In your 20’s chances are you’ll outgrow your friends because you no longer spend the same amount of time you used to spend with them before you held down your first job.
Your life will change, and to keep up with that change, friendships, or the bond you share with your friends, needs to change.
Before you make assumptions, confide in friends you cherish, talk about your fears of outgrowing them and be open to a constructive argument.
If you’ve outgrown your friends because of your lifestyle, you can enjoy your own company before you start making new friends.
It’s completely possible and doable.
Understand Priorities Change
There was a time when you could talk to your friends for hours about who you hooked up with and what kind of person you wanted to marry.
As you get older you might filter yourself more, and you most definitely won’t be running over to your friend’s house whenever you feel heartache.
But in your 20s’ you fall in love and suddenly you have less time for anyone else. It happens and it’s natural for people to prioritize spending time with their partner over their friends.
If your friends value you this change in priorities would probably not mean much (within reason!), but if they don’t you’ll start outgrowing each other.
If this is happening to you, and if you fear losing a good friend, you’ll need to openly communicate with them.
Be honest about your feelings and set your boundaries and if you still feel like you’re drifting apart, it’s okay to let go.
Focus on other things in life and if you’re in a serious relationship start planning for your future and divert your mind from matters that only bring pain and betrayal.
I will say however, you don’t want to get lost in a romantic relationship.
A huge pet-peeve are those friends that leave when they’re dating someone and come back when they’re single.
Friendship is a two-way street and both need to make an effort.
Make sure your friends are genuine and not just there for convenience (i.e.
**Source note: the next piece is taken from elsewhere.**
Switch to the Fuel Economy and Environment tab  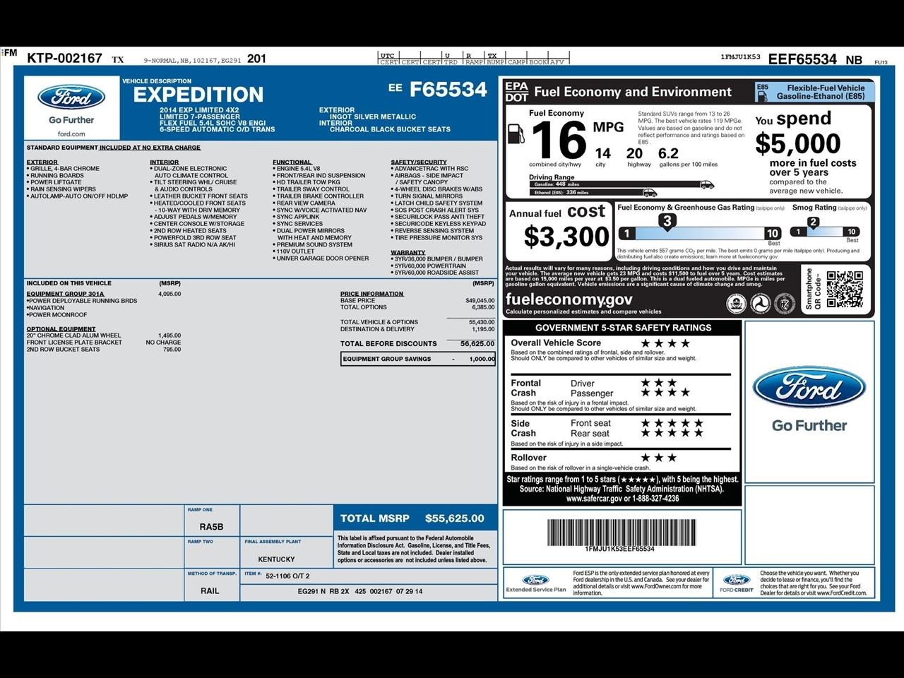(632, 92)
I have nothing else to do)
You might feel you’re slowly outgrowing a friendship if you don’t seek the person out and really get a sense of how they’re doing.
It is possible that friendships can end because neither person admits they’re worried about it ending and is willing to have an open conversation.
With your friends, you’ve got to be frank about your insecurities.
If you genuinely miss someone, send them a message saying you want to spend time together.
Ask yourself why you aren’t seeing certain people that often. Is it because you have little in common now?
Or is it just because you feel more awkward, rushed, and indecisive? You don’t want life’s chaos making the decisions for you.
Plant your feet down and be honest with yourself about the changes you’re going through. Know that your good friends wouldn’t want you to give up on them.
If you really value someone, remember the good they’ve brought to your life and reciprocate it.
If someone you once considered your friend wastes time, refuses to mature, or makes you feel seriously uncomfortable, put less emphasis on them.
Some people don’t step up to adult life that well, and nobody’s got time for it.
You owe it to yourself to stay enthusiastic about your friends even as you navigate the complexities of adult life.
Despite the bad rap it gets, social media can be verybeneficial in this.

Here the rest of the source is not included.